## RECORDS PROVIDED
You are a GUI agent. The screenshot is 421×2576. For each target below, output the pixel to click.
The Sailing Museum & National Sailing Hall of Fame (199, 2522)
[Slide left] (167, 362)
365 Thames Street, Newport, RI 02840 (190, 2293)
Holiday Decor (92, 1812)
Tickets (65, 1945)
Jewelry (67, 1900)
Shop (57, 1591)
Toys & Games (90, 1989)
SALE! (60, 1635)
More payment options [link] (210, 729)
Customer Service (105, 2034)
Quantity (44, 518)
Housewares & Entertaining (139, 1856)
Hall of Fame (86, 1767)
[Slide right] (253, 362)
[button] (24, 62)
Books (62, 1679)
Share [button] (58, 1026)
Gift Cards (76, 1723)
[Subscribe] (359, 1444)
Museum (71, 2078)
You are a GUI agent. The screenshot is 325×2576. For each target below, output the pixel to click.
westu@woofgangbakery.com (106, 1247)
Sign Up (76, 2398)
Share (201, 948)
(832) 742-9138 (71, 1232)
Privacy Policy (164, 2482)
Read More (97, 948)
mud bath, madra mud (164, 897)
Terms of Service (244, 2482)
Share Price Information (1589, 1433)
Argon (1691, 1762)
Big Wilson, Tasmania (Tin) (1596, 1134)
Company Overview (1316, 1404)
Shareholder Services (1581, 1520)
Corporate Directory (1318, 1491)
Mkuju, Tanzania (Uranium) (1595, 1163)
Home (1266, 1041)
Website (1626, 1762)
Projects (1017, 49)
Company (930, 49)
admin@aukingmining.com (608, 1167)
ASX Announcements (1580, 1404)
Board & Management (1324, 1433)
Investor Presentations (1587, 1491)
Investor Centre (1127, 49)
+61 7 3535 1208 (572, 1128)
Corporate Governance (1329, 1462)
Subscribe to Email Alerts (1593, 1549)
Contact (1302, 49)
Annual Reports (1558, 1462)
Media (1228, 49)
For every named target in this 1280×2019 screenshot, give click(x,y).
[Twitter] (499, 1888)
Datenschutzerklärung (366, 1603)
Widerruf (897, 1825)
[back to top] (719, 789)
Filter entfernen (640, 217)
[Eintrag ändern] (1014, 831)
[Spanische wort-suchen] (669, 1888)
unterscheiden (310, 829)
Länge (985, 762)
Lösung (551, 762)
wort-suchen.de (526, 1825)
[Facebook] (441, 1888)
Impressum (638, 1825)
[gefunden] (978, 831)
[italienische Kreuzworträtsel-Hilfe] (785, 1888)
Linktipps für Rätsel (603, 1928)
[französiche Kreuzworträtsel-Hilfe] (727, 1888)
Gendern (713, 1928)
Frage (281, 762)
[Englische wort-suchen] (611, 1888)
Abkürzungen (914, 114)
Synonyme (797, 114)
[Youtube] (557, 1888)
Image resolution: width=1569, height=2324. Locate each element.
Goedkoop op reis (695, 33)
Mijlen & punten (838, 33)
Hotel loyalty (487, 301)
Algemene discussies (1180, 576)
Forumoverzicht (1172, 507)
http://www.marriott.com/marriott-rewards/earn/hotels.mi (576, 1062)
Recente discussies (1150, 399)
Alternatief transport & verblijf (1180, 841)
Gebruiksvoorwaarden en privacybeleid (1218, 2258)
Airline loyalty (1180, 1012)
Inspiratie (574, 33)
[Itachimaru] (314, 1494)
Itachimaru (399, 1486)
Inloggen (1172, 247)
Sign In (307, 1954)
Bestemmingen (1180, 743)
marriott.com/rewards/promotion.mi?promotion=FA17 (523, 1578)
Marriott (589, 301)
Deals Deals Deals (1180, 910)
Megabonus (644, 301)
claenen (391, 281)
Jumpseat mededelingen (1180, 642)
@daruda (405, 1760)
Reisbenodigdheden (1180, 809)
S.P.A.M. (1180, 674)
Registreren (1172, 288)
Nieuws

## WHAT NEEDS TO BE DONE
Output all of the data above without any alteration.

## TASK RESPONSE
You are a GUI agent. The screenshot is 421×2576. For each target below, output the pixel to click.
The Sailing Museum & National Sailing Hall of Fame (199, 2522)
[Slide left] (167, 362)
365 Thames Street, Newport, RI 02840 (190, 2293)
Holiday Decor (92, 1812)
Tickets (65, 1945)
Jewelry (67, 1900)
Shop (57, 1591)
Toys & Games (90, 1989)
SALE! (60, 1635)
More payment options [link] (210, 729)
Customer Service (105, 2034)
Quantity (44, 518)
Housewares & Entertaining (139, 1856)
Hall of Fame (86, 1767)
[Slide right] (253, 362)
[button] (24, 62)
Books (62, 1679)
Share [button] (58, 1026)
Gift Cards (76, 1723)
[Subscribe] (359, 1444)
Museum (71, 2078)
You are a GUI agent. The screenshot is 325×2576. For each target below, output the pixel to click.
westu@woofgangbakery.com (106, 1247)
Sign Up (76, 2398)
Share (201, 948)
(832) 742-9138 (71, 1232)
Privacy Policy (164, 2482)
Read More (97, 948)
mud bath, madra mud (164, 897)
Terms of Service (244, 2482)
Share Price Information (1589, 1433)
Argon (1691, 1762)
Big Wilson, Tasmania (Tin) (1596, 1134)
Company Overview (1316, 1404)
Shareholder Services (1581, 1520)
Corporate Directory (1318, 1491)
Mkuju, Tanzania (Uranium) (1595, 1163)
Home (1266, 1041)
Website (1626, 1762)
Projects (1017, 49)
Company (930, 49)
admin@aukingmining.com (608, 1167)
ASX Announcements (1580, 1404)
Board & Management (1324, 1433)
Investor Presentations (1587, 1491)
Investor Centre (1127, 49)
+61 7 3535 1208 (572, 1128)
Corporate Governance (1329, 1462)
Subscribe to Email Alerts (1593, 1549)
Contact (1302, 49)
Annual Reports (1558, 1462)
Media (1228, 49)
For every named target in this 1280×2019 screenshot, give click(x,y).
[Twitter] (499, 1888)
Datenschutzerklärung (366, 1603)
Widerruf (897, 1825)
[back to top] (719, 789)
Filter entfernen (640, 217)
[Eintrag ändern] (1014, 831)
[Spanische wort-suchen] (669, 1888)
unterscheiden (310, 829)
Länge (985, 762)
Lösung (551, 762)
wort-suchen.de (526, 1825)
[Facebook] (441, 1888)
Impressum (638, 1825)
[gefunden] (978, 831)
[italienische Kreuzworträtsel-Hilfe] (785, 1888)
Linktipps für Rätsel (603, 1928)
[französiche Kreuzworträtsel-Hilfe] (727, 1888)
Gendern (713, 1928)
Frage (281, 762)
[Englische wort-suchen] (611, 1888)
Abkürzungen (914, 114)
Synonyme (797, 114)
[Youtube] (557, 1888)
Image resolution: width=1569, height=2324. Locate each element.
Goedkoop op reis (695, 33)
Mijlen & punten (838, 33)
Hotel loyalty (487, 301)
Algemene discussies (1180, 576)
Forumoverzicht (1172, 507)
http://www.marriott.com/marriott-rewards/earn/hotels.mi (576, 1062)
Recente discussies (1150, 399)
Alternatief transport & verblijf (1180, 841)
Gebruiksvoorwaarden en privacybeleid (1218, 2258)
Airline loyalty (1180, 1012)
Inspiratie (574, 33)
[Itachimaru] (314, 1494)
Itachimaru (399, 1486)
Inloggen (1172, 247)
Sign In (307, 1954)
Bestemmingen (1180, 743)
marriott.com/rewards/promotion.mi?promotion=FA17 (523, 1578)
Marriott (589, 301)
Deals Deals Deals (1180, 910)
Megabonus (644, 301)
claenen (391, 281)
Jumpseat mededelingen (1180, 642)
@daruda (405, 1760)
Reisbenodigdheden (1180, 809)
S.P.A.M. (1180, 674)
Registreren (1172, 288)
Nieuws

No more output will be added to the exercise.